**TASK TO CARRY OUT**
Format the items from the line that contains "What are the" through the line that contains "pyautogui.click(x=850, y=45)" as a numbered list, leaving out blank lines.

**RECORDS**
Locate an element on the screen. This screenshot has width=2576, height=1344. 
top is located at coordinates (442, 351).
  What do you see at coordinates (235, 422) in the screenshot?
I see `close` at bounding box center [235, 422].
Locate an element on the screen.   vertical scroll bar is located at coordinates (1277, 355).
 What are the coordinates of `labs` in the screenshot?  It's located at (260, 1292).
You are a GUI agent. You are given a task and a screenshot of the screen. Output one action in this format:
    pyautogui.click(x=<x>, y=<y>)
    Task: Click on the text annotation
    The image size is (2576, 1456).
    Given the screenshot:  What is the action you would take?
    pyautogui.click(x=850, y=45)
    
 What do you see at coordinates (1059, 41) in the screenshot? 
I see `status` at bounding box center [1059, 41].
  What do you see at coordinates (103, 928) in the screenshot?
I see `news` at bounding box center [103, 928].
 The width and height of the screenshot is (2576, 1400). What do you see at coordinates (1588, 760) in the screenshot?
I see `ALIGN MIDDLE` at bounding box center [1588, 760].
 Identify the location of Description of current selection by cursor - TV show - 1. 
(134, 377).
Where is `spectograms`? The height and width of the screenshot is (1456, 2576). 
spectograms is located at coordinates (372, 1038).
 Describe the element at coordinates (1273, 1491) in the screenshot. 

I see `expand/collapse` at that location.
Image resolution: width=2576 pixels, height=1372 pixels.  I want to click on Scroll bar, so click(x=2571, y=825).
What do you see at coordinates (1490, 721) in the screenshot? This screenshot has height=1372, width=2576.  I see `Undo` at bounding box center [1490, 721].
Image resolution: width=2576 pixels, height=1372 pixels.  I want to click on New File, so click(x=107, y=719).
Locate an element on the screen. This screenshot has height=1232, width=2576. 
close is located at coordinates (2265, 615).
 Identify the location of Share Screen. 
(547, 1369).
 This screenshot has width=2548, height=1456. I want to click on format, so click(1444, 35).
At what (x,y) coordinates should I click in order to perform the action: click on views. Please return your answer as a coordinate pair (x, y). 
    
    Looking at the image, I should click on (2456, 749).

**RESULT OF THE EXERCISE**
1.  What are the coordinates of `labs` in the screenshot?  It's located at (260, 1292).
2. You are a GUI agent. You are given a task and a screenshot of the screen. Output one action in this format:
3.     pyautogui.click(x=<x>, y=<y>)
4.     Task: Click on the text annotation
5.     The image size is (2576, 1456).
6.     Given the screenshot:  What is the action you would take?
7.     pyautogui.click(x=850, y=45)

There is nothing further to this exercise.